What is the relevance of these matters in our lives beyond the arcane fields of set theory (a subject which few people have any great interest in, after all)? Today I would like to examine these two fundamental aspects of set theory from both a spiritual and personal perspective, so that it may be clear how these particular concepts have drastically shaped my own life and conduct, in ways that are distinctive and particularly important for those who happen to be around me. It is my hope that after I am through writing about these particular concepts that there are some matters about my own behavior that will be perfectly plain, hopefully too plain to be misunderstood (if such a feat is possible for one as intellectual and abstract a thinker as I am).

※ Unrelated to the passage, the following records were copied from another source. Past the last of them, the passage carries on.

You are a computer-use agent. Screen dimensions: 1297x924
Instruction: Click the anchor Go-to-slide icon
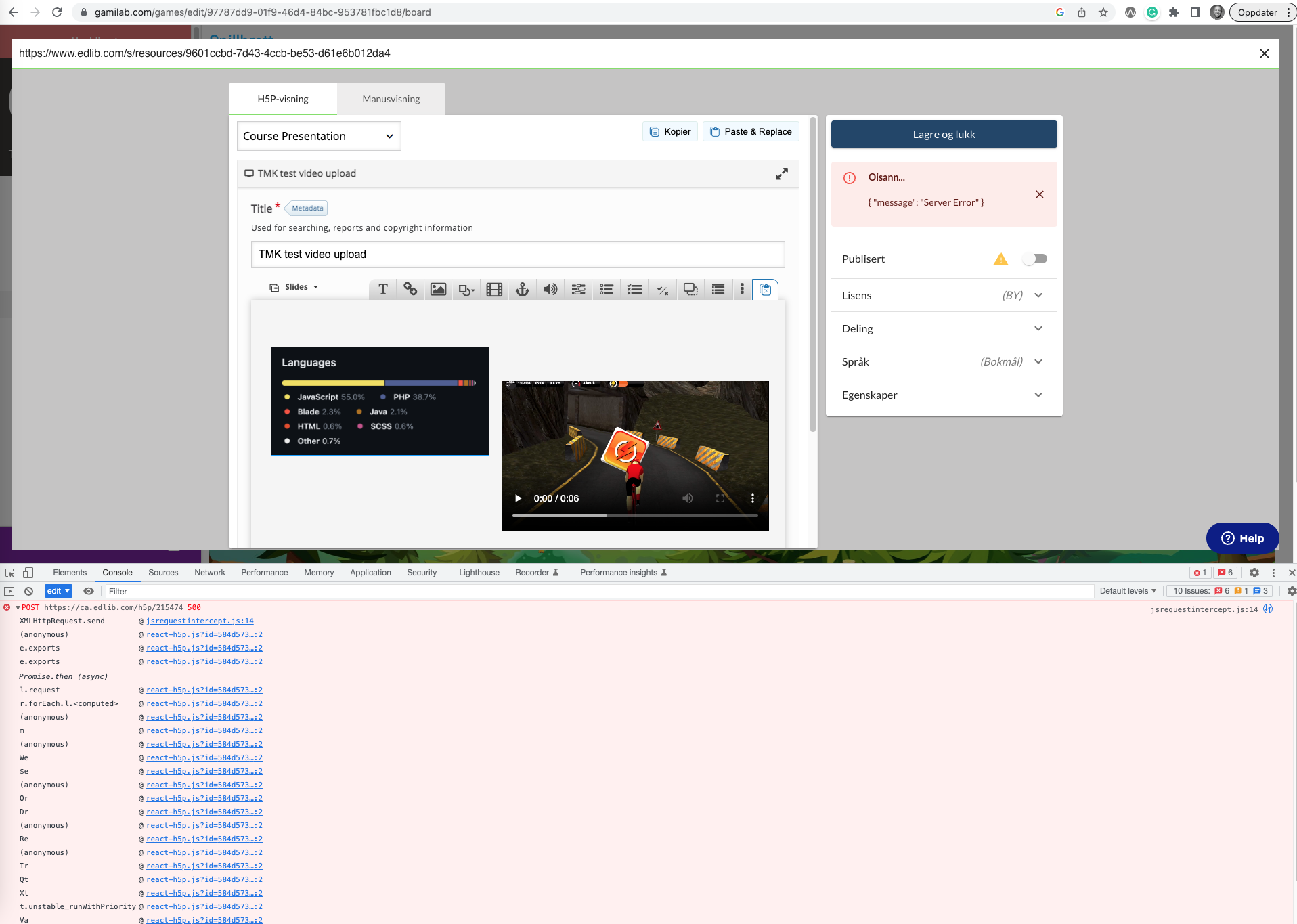tap(522, 289)
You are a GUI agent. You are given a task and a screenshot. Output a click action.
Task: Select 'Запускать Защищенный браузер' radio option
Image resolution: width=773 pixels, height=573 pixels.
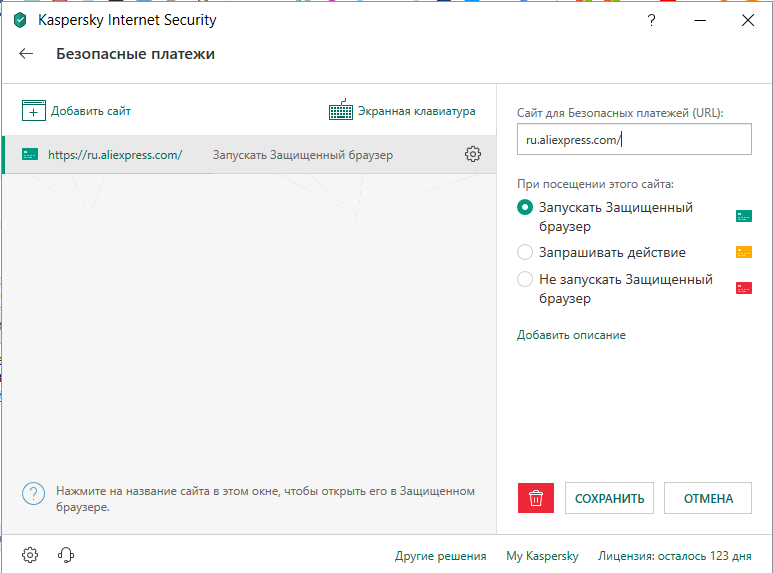(525, 208)
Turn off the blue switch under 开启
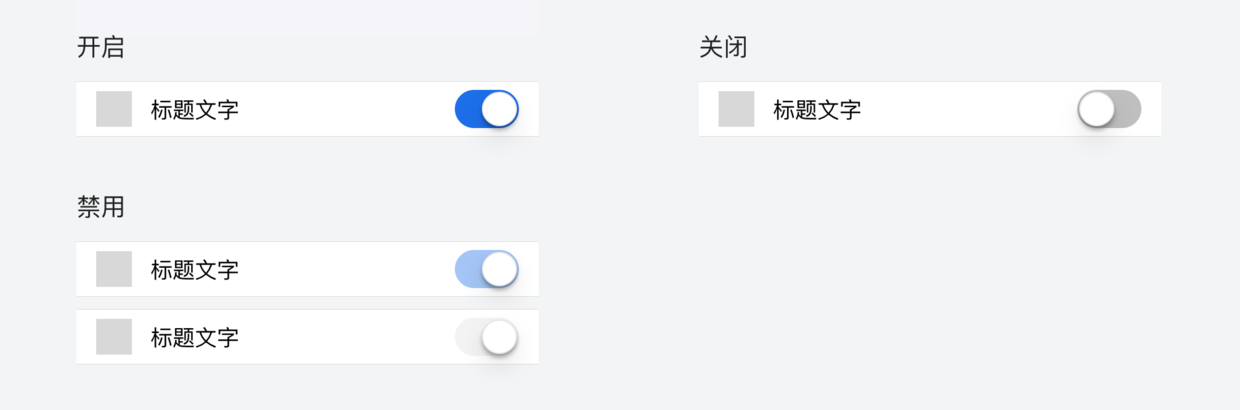The width and height of the screenshot is (1240, 410). (x=487, y=109)
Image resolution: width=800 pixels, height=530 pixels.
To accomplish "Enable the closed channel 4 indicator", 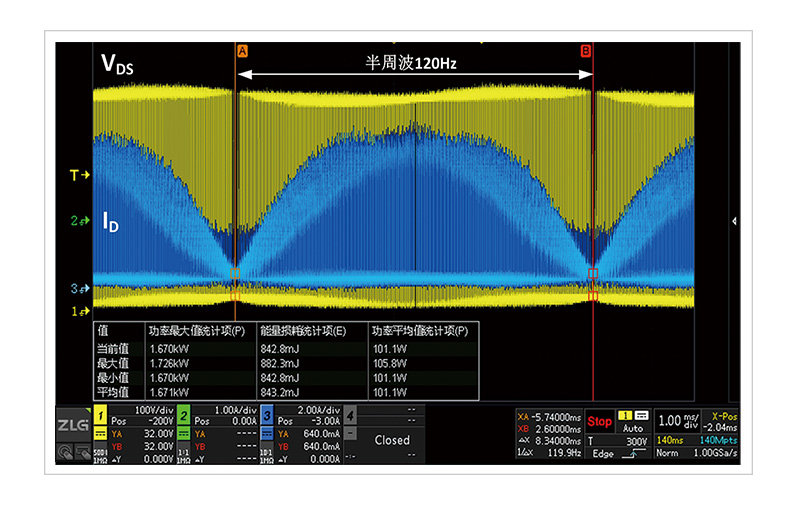I will click(x=350, y=416).
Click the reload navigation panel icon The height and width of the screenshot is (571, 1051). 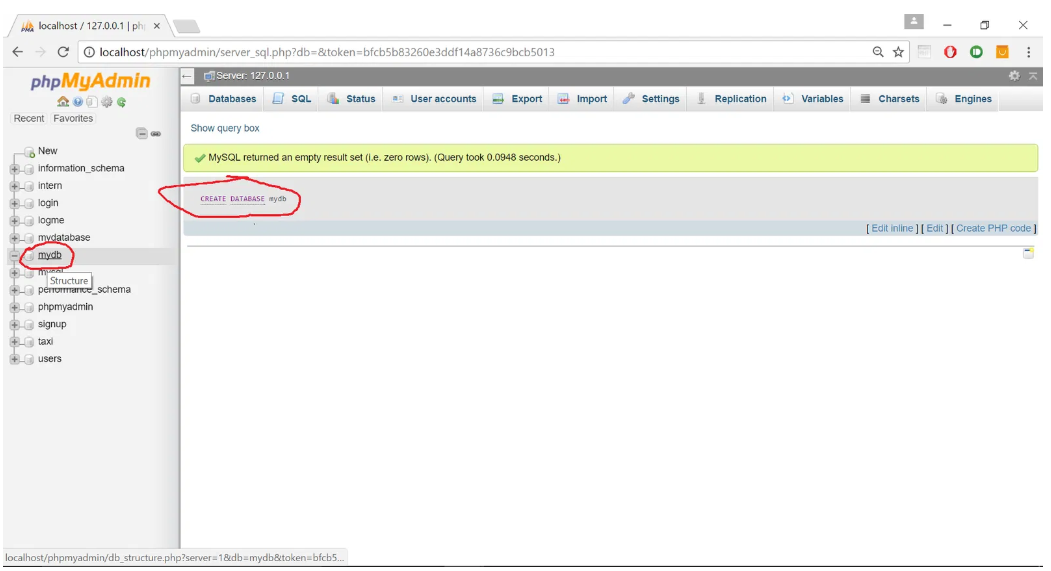click(121, 102)
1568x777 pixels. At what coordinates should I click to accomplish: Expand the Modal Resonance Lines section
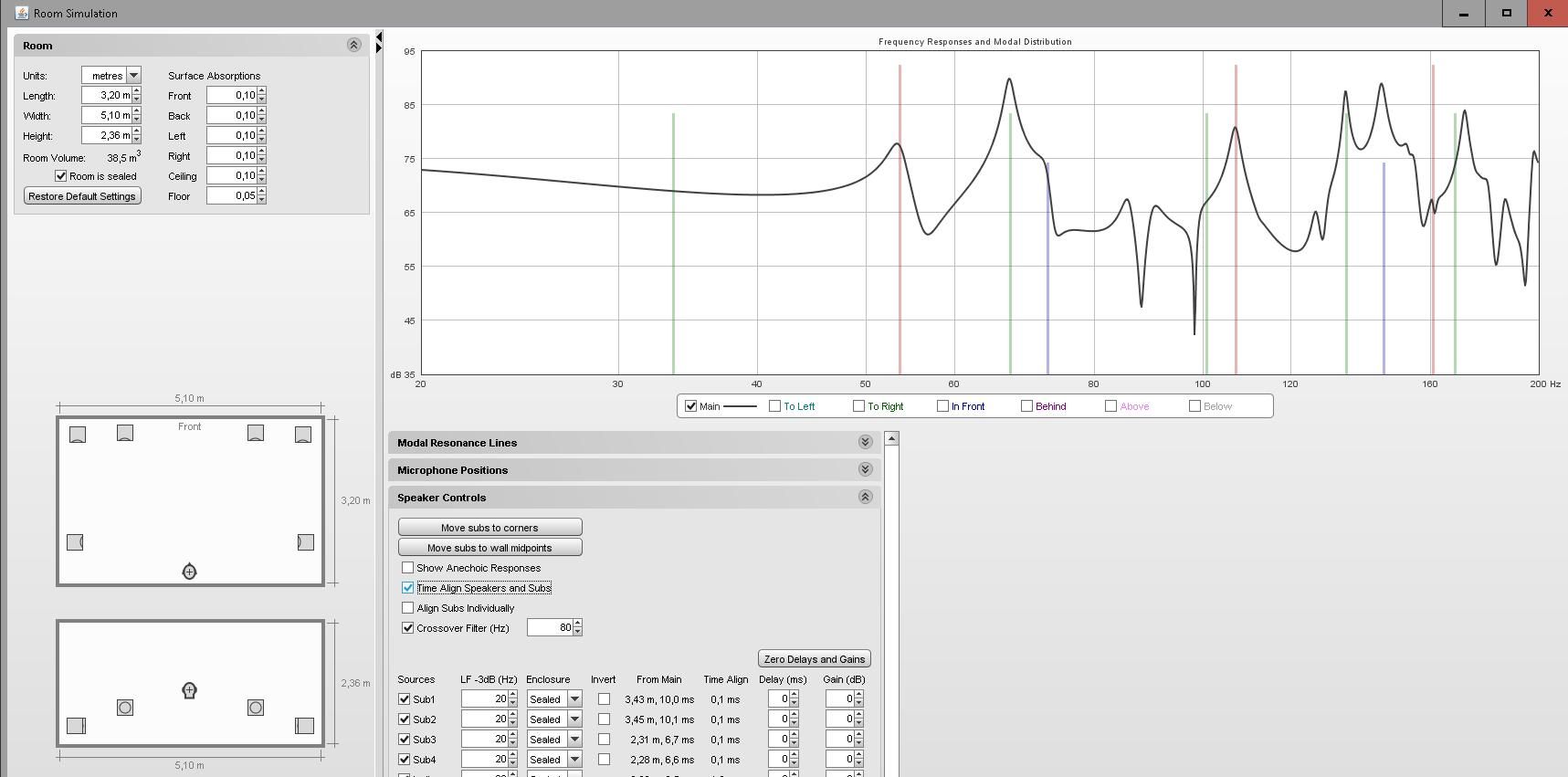(x=865, y=443)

God’s love is about both inclusion and exclusion, but the way that God deals with these matters is different than the way that mankind does. For example, God is extremely inclusive when it comes to the outcasts and poor and people from all different kinds of backgrounds and personalities and perspectives . Mankind tends to be exclusive about such matters, riven with cliques and in-crowds and lots of misfits who don’t belong (among which I am definitely one), with a lot of prejudice towards people who are different. God is very exclusive when it comes to matters of loyalty and ethics, and this is an area where mankind tends to be pretty inclusive, praising tolerance and being particularly hostile to those who draw sharp lines when it comes to issues of morals and ethics.
I have been reading a book today, and there was a part of it that made me feel very mournful about the course of my life. The author  commented that being single helps teach us about the inclusiveness about God’s love (while being married teaches us about the exclusiveness of God’s love). This made me feel mournful because it is an area of particular stress in my life. Ironically enough, even though I would like to be friendly with everyone from adorable babies and small children to the elderly, and everyone in between, who was either friendly to me or at least minimally responsive to my own friendliness, I find that being a single young man who would obviously appreciate finding the right lady has made it much more difficult to be friends with certain people because of the fact that I am single, whereas those who are married, even with the exclusivity of the marriage relationship, have fewer boundary issues in being friendly with others, because their longings for intimacy and love in a physical fashion are presumed to be fulfilled already. I’m pretty sure this is not how it’s supposed to be, but that is the reality that must be dealt with.
Although I am someone who tends to be very painfully open and honest about my needs and wants and thoughts, and to a lesser extent feelings, my conduct tends to be very deeply restrained. In particular, I tend to limit what is acceptable conduct in a given situation or with a given person to the intersection between the following sorts of concerns: those actions I am comfortable with, those actions I know someone else is comfortable with, and those actions which are permissible by the laws of God and man. If the other person in a given interaction or relationship is a minor, then the additional concern would exist of what conduct is permissible by the parents of the young person. Both what is included and what is excluded are rather notable. Despite my blunt honesty, including about matters that other people are probably uncomfortable with , when it comes to action, I am an extremely restrained person, extremely disinclined both to break the laws of God and man (which takes a lot of conduct off the table as an option in many relationships) as well as to coerce or pressure someone else to behave in a certain way or to accept certain behavior from me. On the other hand, I am particularly uninterested in those limits that are a matter of social convention or tradition apart from personal inclinations or law. This has certain fairly obvious consequences, including a reputation for being far more free in my conduct and far more contemptuous of borders and standards than is the case in reality.
To be sure, not everyone thinks in such a fashion. There are, no doubt, many ways where others are less exclusive or less restrained than I am, and no doubt areas where they are more restrained. As human beings we all struggle to find the proper balance in our lives that allows us to build and maintain loving relationships with others as well as to live honestly and also successfully. These constraints are by no means simple or straightforward in the way in which they impact our lives. That said, a knowledge of the principles by which we and others live can at least help us to figure out where there might be necessary conversations and clarifications about where we and others stand, and what we have in common (there we go with intersections again) in our relationships (there we go with unions again). Whether we realize it or not, our lives are shaped by our approaches to set theory. What we do about that is up to us.
 See, for example:
 An incident here springs to mind. During a pot luck between morning and afternoon services for Pentecost, a three year old friend of mine stood up on a chair at my lunch table and was showing off her colorful beads. I commented, rather bluntly, that they were very pretty Mardis Gras beads, and not everyone at the table thought that this was appropriate discussion for a three year old. Nevertheless, this is a pretty fair sample of the sort of instantaneous wit that can be expected from me in any given conversation.